» PROBLEM
Please output the section of the listing below that opens with the line containing "You are a GUI agent. The screenshot is 430×1638." and closes with the line containing "Privacy policy (273, 1144)", exactly and with nothing else.

» ENTRIES PROVIDED
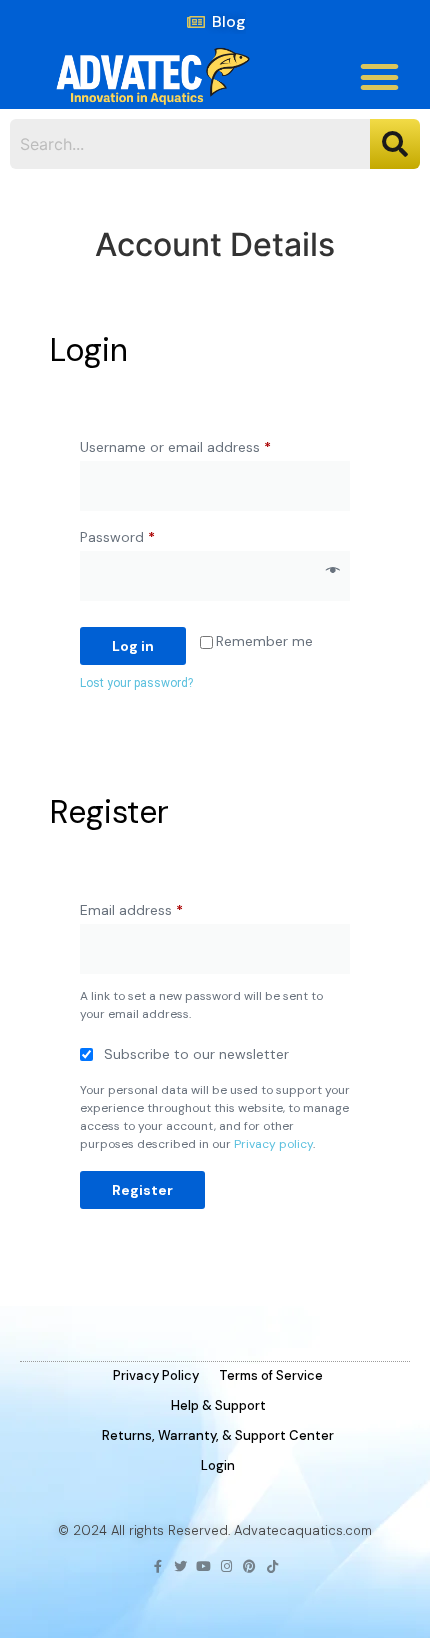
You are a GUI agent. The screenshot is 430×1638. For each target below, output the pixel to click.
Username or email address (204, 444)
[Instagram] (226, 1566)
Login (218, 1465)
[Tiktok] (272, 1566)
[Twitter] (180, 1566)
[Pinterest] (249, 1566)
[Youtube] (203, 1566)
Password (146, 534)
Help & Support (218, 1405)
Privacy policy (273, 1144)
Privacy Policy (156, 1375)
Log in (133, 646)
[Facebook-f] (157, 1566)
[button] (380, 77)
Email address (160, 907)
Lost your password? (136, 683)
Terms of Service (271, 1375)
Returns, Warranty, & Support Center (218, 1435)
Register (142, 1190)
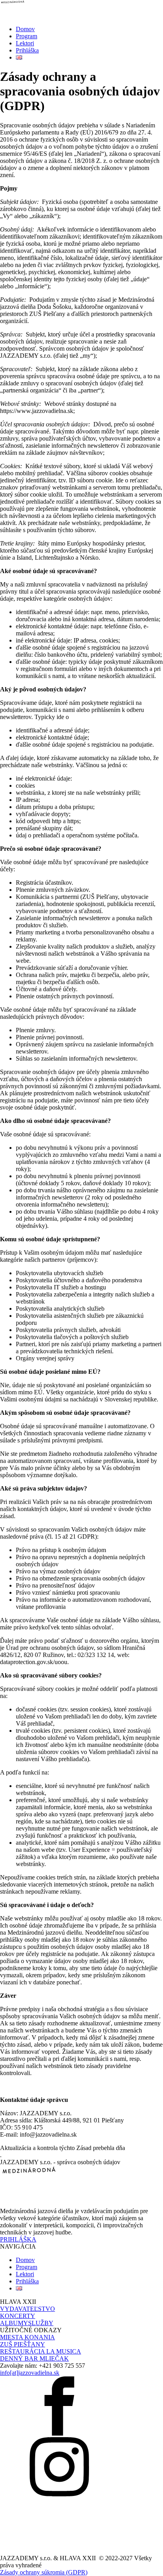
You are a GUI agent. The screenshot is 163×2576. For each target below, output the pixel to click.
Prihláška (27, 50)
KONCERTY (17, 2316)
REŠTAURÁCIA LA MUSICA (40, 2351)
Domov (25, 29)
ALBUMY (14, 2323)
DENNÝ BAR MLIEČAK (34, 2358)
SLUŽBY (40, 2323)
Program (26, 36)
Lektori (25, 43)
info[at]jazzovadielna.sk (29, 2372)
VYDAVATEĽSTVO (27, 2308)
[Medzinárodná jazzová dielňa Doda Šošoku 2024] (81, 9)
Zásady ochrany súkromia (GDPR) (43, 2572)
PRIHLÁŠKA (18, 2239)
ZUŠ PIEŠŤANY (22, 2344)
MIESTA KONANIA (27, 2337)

--

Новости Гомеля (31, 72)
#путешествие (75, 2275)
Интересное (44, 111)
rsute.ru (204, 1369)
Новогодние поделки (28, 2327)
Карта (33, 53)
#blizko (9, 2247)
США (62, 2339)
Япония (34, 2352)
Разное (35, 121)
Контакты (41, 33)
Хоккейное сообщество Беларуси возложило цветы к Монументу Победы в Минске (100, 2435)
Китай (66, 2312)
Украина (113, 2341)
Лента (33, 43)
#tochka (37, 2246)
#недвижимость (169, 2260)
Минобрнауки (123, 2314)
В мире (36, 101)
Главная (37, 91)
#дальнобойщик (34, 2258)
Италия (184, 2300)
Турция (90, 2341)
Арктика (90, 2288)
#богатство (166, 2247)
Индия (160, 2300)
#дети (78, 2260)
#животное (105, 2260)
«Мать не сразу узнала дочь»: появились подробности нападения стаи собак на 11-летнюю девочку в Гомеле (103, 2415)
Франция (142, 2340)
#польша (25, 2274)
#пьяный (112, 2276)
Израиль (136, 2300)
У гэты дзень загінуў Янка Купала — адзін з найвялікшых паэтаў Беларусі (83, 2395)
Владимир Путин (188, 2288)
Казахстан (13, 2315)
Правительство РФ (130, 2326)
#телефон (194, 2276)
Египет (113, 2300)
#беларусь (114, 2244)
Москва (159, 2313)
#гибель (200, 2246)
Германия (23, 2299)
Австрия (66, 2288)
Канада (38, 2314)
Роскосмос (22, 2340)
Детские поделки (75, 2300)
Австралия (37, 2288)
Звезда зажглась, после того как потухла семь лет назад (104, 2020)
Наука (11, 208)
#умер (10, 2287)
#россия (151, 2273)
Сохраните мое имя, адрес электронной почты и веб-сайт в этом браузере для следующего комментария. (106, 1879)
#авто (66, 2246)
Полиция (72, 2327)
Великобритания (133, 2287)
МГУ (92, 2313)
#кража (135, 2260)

» OUTPUT FOR THIS EXERCISE
You are a GUI agent. The screenshot is 430×1638. For each target below, output the pixel to click.
Username or email address (204, 444)
[Instagram] (226, 1566)
Login (218, 1465)
[Tiktok] (272, 1566)
[Twitter] (180, 1566)
[Pinterest] (249, 1566)
[Youtube] (203, 1566)
Password (146, 534)
Help & Support (218, 1405)
Privacy policy (273, 1144)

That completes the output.